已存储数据

□ □ □ □ □ □ □

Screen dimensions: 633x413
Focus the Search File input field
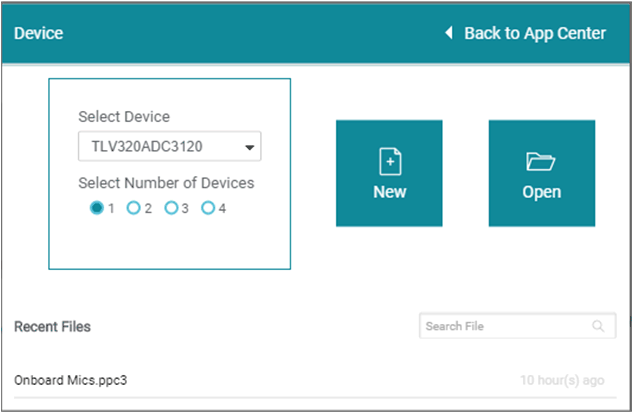[x=505, y=326]
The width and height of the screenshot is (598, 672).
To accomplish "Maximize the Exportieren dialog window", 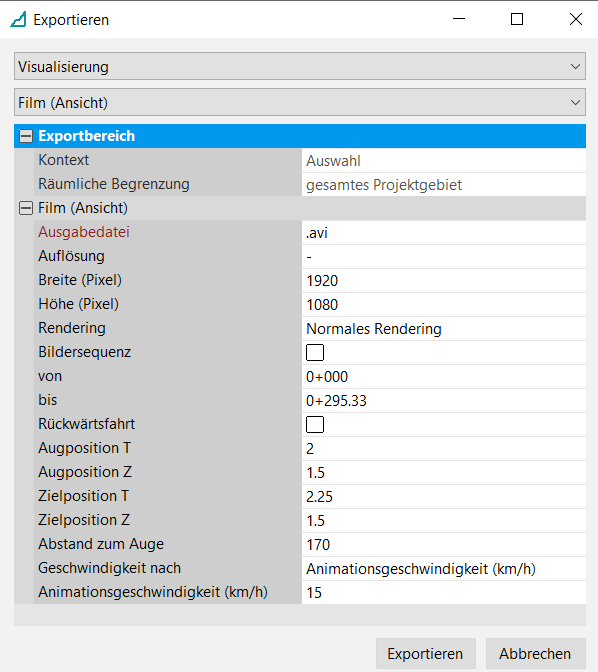I will pyautogui.click(x=517, y=19).
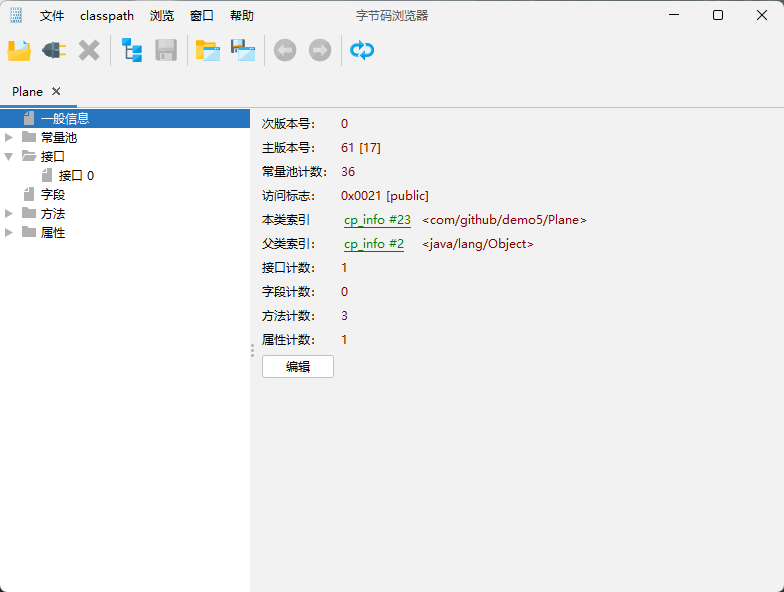784x592 pixels.
Task: Click the save workspace toolbar icon
Action: pos(243,50)
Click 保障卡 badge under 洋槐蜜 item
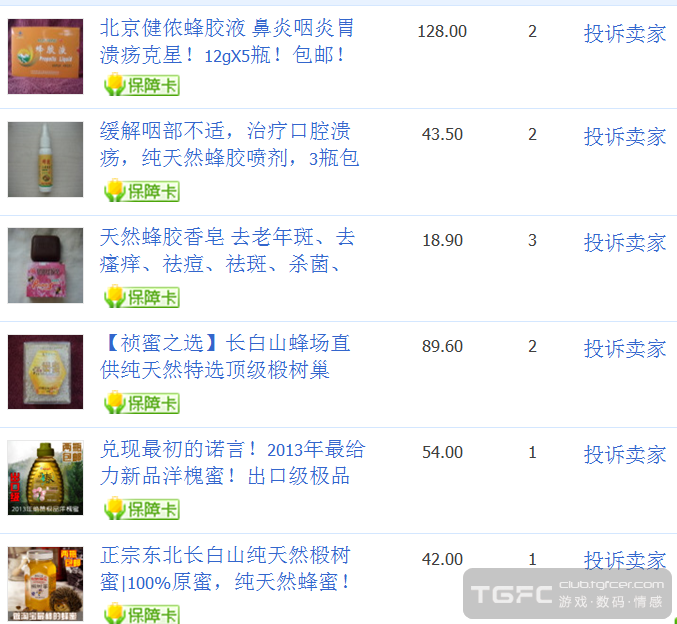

□ □ □ □ □ □ □

请把从这些行的开头到含有"[x=505, y=326]"的那一行（首尾都包括）重新写出，将其中的"Search File"改为"Search Folder"，其余内容保持不变，好吗？回答中不要带上图片。

### 练习结果
Screen dimensions: 633x413
Focus the Search Folder input field
[x=505, y=326]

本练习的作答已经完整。